TASK TO CARRY OUT - Search the material below for the word "computer" and copy every line in which it occurs.

+--

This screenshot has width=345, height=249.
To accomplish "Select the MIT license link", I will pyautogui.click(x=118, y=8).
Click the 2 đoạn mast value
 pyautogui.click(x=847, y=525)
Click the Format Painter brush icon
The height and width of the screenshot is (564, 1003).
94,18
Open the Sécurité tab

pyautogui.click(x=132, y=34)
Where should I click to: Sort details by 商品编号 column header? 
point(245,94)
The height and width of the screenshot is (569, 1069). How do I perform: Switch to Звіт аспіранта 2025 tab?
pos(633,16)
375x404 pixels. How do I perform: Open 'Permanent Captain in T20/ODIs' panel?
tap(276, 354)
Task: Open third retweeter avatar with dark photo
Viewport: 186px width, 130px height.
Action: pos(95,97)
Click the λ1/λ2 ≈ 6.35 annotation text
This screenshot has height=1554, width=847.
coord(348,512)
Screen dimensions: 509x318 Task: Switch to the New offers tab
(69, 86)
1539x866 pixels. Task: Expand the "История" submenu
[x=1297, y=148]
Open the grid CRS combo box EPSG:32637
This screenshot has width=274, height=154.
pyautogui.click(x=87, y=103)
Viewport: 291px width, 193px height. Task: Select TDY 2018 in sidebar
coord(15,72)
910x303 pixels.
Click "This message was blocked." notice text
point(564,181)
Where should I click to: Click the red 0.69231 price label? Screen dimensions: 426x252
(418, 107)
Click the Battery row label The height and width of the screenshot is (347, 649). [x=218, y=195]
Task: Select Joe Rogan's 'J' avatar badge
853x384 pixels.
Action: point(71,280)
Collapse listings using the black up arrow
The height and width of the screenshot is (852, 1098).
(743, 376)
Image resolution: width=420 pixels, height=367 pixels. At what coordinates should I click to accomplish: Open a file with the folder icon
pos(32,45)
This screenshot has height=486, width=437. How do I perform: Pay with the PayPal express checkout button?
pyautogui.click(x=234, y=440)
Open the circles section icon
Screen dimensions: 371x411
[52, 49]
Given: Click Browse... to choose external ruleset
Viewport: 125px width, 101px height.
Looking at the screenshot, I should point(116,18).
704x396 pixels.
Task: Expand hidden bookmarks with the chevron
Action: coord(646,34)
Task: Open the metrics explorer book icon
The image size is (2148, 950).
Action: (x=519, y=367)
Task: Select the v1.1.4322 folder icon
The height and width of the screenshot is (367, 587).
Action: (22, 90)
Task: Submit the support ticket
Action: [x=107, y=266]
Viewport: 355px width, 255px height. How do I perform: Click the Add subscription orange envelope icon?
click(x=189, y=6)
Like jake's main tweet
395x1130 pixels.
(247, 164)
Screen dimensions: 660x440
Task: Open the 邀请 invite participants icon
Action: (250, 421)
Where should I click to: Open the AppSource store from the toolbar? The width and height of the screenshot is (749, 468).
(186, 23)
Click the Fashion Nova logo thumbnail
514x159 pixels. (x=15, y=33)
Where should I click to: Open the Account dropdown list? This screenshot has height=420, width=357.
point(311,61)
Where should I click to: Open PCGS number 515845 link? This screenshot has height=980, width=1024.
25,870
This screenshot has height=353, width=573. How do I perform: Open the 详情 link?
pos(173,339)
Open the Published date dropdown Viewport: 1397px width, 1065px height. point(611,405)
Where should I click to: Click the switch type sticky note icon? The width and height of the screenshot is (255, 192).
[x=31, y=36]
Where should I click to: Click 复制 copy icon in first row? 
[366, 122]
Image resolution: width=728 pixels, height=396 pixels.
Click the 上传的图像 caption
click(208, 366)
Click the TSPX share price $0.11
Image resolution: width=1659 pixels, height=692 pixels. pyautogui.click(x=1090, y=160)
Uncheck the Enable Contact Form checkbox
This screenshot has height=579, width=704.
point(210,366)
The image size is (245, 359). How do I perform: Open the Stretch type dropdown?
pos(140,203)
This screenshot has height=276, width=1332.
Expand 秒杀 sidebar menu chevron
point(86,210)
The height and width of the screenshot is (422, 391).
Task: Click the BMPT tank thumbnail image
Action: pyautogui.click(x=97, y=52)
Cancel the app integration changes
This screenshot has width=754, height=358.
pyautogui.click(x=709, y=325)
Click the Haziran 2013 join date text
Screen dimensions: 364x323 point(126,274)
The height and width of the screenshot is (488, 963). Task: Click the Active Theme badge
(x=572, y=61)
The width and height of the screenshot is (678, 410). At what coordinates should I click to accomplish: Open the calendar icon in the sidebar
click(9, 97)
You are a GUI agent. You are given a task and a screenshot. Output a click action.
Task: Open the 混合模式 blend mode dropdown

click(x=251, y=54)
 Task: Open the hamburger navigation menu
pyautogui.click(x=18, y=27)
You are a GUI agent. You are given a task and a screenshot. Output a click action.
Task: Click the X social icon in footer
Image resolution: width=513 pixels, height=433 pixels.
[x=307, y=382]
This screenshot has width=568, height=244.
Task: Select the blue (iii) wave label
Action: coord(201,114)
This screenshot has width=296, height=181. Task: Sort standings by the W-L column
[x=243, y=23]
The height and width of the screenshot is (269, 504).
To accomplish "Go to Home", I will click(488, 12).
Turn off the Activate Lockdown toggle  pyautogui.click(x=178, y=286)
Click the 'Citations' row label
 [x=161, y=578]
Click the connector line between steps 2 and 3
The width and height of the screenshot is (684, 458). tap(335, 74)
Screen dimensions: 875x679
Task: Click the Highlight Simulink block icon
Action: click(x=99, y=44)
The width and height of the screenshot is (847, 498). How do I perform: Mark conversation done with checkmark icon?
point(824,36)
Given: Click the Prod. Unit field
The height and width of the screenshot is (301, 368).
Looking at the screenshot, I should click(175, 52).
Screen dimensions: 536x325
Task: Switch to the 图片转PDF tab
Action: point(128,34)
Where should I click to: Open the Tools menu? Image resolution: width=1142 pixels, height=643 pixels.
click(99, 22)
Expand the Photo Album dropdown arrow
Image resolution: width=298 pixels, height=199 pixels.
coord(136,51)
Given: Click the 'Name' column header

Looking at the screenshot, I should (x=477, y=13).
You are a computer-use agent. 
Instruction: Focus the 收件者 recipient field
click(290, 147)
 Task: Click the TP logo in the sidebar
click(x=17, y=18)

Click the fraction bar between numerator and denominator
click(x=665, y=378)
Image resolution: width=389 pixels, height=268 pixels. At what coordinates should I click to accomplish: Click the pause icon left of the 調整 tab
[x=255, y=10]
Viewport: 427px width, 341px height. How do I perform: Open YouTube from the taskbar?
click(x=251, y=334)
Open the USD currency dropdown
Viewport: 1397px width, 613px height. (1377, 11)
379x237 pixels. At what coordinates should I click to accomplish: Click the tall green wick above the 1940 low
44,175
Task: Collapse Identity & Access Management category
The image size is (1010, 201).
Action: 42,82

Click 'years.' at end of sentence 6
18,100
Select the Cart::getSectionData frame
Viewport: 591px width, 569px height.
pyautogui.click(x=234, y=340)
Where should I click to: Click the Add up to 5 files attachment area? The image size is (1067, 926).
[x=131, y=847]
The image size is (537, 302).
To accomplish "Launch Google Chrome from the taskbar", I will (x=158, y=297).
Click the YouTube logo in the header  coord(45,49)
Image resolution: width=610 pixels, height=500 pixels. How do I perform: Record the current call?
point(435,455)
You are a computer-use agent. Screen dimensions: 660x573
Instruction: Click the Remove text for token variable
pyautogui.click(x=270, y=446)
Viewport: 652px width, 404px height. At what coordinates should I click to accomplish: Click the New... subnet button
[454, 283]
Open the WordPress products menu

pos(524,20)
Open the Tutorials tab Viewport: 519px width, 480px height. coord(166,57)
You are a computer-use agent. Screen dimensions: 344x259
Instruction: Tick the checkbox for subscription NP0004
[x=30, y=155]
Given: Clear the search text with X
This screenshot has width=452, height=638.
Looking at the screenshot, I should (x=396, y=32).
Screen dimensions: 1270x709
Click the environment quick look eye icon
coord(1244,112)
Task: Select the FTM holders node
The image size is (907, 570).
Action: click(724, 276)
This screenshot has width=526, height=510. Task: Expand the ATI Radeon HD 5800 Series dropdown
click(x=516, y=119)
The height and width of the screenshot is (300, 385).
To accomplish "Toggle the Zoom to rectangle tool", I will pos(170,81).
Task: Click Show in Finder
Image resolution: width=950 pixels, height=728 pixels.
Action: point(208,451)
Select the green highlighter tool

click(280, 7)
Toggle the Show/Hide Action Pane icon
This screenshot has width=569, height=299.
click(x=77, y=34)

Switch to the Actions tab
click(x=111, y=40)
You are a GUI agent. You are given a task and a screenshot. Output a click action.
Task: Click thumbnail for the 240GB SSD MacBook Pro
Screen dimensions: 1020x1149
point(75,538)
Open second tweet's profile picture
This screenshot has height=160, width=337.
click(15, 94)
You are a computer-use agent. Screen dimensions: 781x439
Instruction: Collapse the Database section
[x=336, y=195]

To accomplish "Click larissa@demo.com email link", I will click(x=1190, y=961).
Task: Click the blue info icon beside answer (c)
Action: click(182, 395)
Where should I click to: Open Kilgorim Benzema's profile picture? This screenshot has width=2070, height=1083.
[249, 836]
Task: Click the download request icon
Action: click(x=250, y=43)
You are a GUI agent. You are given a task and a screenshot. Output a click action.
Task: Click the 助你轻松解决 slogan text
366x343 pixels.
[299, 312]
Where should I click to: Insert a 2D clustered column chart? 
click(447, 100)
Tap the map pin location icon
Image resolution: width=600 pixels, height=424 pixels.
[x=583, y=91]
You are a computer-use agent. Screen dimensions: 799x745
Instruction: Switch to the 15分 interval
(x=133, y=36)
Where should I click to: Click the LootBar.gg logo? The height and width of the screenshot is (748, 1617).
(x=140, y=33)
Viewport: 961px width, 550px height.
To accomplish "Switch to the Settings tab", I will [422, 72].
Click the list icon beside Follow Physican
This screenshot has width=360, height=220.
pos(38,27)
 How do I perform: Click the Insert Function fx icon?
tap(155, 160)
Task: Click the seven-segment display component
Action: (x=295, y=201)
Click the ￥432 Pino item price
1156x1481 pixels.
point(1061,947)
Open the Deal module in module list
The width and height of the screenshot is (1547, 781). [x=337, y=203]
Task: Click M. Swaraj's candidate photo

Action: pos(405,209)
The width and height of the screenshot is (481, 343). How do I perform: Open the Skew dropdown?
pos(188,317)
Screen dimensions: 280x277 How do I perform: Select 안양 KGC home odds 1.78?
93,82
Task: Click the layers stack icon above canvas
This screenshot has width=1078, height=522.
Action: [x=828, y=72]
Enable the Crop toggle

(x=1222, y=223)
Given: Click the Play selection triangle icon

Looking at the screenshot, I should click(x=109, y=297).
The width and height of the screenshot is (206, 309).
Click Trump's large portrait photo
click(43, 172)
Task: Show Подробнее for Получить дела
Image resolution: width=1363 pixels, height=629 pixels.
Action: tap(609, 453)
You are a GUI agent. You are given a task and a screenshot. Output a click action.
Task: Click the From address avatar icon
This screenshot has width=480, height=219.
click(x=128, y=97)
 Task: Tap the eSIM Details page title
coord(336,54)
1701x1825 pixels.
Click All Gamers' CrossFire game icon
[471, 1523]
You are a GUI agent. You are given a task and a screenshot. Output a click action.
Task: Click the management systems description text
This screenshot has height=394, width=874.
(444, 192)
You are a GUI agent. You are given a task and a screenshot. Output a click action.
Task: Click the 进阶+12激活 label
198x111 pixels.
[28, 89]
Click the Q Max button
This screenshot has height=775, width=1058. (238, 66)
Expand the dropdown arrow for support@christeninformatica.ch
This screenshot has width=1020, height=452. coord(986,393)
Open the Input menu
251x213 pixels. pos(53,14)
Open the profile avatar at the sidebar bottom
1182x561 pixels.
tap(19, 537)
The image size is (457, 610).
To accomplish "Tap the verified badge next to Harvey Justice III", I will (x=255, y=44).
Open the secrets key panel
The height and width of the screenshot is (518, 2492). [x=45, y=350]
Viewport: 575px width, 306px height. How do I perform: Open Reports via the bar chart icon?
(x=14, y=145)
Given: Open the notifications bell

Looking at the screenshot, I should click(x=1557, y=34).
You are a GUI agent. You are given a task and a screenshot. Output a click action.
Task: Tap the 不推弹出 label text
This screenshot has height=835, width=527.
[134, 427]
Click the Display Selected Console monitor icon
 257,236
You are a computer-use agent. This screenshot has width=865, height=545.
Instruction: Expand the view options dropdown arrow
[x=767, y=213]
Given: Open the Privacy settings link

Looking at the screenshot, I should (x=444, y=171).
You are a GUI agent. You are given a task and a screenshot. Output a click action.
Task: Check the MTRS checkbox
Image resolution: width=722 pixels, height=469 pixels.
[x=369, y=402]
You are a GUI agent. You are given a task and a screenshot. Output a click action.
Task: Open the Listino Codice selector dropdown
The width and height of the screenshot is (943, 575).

+--

WRITTEN REPLY -
You are a computer-use agent. 
You are a computer-use agent. Screen dimensions: 660x573
You are a computer-use agent. Screen dimensions: 344x259
You are a computer-use agent. Screen dimensions: 781x439
You are a computer-use agent. Screen dimensions: 799x745
You are a computer-use agent. This screenshot has width=865, height=545.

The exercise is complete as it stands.